To date, no complaints have been filed with the city, LTUSD or LTCC regarding representation to their boards.
“When you go to area elections in a small community like ours, sometimes you can’t get people to run. You are diluting down the voting base to an even smaller voting base. That is a concern for me,” LTCC President Kindred Murillo told Lake Tahoe News.
As it stands now for LTCC, LTUSD and South Lake Tahoe, the five members of each board could live on the same street. Everyone in the respective jurisdictions votes for all five electeds.
Changing to district elections would mean dividing the jurisdictions into five areas and one person would be elected from each area.

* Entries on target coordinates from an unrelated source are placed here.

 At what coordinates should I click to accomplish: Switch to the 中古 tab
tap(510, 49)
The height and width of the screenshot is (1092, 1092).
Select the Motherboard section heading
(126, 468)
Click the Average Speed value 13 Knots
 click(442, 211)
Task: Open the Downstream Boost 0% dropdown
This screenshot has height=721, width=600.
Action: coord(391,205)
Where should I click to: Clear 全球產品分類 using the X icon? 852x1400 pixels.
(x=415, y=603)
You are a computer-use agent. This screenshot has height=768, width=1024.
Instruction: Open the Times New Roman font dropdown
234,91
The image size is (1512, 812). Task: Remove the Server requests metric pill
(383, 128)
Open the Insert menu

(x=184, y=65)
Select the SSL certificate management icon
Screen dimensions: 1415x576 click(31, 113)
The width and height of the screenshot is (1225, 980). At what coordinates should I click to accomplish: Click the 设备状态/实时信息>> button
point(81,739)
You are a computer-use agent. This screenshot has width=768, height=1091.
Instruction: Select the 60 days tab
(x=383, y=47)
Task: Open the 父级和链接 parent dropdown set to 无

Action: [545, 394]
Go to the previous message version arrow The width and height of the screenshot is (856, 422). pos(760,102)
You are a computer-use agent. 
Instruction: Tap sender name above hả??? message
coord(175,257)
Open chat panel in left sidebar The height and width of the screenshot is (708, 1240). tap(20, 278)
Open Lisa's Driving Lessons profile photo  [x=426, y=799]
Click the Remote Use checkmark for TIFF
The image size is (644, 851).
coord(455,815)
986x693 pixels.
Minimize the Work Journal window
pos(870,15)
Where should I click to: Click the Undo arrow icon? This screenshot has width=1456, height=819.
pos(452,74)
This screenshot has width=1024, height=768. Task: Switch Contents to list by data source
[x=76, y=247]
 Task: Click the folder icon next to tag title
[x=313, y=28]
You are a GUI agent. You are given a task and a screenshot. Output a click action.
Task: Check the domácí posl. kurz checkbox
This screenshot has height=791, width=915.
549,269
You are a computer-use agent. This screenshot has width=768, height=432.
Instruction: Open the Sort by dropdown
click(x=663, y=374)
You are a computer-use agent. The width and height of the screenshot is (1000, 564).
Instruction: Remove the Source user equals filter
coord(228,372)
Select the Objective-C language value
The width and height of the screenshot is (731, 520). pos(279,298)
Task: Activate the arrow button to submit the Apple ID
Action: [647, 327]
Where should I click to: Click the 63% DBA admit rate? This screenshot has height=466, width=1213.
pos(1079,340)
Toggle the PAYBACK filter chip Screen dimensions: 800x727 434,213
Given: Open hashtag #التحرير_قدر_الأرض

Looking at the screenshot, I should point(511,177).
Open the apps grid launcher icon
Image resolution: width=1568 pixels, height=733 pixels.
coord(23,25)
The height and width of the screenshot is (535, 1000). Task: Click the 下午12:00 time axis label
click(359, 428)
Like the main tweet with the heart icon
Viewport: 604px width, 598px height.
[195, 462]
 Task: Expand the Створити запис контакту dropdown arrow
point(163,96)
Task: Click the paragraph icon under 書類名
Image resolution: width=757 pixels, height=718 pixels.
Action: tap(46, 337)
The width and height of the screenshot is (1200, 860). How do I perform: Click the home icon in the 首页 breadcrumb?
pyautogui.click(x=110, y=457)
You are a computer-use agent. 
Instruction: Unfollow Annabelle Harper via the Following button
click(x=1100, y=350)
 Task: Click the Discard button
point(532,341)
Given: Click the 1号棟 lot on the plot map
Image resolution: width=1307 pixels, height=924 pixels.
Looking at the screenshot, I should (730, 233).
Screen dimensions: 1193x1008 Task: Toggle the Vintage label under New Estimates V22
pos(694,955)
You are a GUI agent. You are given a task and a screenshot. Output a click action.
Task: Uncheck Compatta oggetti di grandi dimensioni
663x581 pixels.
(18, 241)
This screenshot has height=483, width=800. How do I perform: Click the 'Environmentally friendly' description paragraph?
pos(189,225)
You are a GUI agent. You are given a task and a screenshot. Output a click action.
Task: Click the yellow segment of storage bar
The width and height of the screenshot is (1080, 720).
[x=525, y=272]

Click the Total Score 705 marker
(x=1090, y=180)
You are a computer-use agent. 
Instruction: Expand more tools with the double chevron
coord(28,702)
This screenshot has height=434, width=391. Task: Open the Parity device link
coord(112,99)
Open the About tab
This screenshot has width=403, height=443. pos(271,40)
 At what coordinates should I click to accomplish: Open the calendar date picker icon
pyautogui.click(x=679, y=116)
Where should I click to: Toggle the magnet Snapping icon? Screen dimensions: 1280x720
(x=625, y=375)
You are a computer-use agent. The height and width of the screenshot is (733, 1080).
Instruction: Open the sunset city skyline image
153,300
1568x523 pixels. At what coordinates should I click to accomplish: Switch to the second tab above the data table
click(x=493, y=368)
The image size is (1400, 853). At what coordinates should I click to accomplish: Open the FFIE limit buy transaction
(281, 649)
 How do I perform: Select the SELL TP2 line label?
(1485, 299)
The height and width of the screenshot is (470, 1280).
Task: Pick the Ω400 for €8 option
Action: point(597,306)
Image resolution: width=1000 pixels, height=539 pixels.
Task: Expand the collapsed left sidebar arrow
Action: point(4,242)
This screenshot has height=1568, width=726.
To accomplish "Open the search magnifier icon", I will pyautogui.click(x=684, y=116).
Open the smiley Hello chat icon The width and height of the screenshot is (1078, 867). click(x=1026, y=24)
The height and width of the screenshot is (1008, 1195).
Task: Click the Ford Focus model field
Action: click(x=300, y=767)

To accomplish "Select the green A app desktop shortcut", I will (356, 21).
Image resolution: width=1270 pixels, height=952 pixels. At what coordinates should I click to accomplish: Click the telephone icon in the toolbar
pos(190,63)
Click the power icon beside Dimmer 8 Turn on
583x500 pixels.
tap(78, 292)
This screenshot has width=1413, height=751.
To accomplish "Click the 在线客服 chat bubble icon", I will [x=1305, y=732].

With LTUSD being further along in the study process, LTCC may be able to piggyback on the research the K-12 district has done and might do. Otherwise, it could cost LTCC $35,000 to conduct a study to determine if it should change how board members are elected.
“The board wants to make sure we are not creating racial polarization. We want to make sure everyone has a voice per the California Voting Rights Act,” Murillo said.
Besides wanting to do the right thing, districts also don’t want to be sued. CVRA lawsuits have cost school districts hundreds of thousands of dollars. Madera Unified’s bill was $1.2 million.
Some have equated the people going after the schools to the man who goes around suing businesses for questionable ADA violations. In other words, it’s about attorneys making a buck and not the greater good of the public.
If an entity is sued under the CVRA, successful plaintiffs can recover all legal costs.
“In order to be successful, the plaintiffs must only prove that racially polarized voting exists and that the subgroup could influence elections under a different system,” Redistricting Partners of Sacramento said in its analysis that was presented to the LTCC board in December.
Paul Mitchell with Redistricting Partners at the Dec. 13 meeting told the board, “It’s not clear you have racially polarized voting.”
He said of the college district’s population of 29,839, 25 percent are Latino and 63 percent are non-Hispanic white. The bulk of the Latinos live in a concentrated area. That could be the problem under the CVRA.
With about 90 percent of districts in California having at-large elections – like LTUSD and LTCC – many could be vulnerable to a lawsuit.
In Douglas County, the school board was presented with three redistricting options at its meeting this month. It was agreed the structure now in place that gives Lake Tahoe a representative to the seven-member board would remain. The board member has to live in the area she or he represents.
“There was some discussion if trends don’t shift, this may be the last time the board can justify an exclusive lake zone,” Superintendent Lisa Noonan told Lake Tahoe News.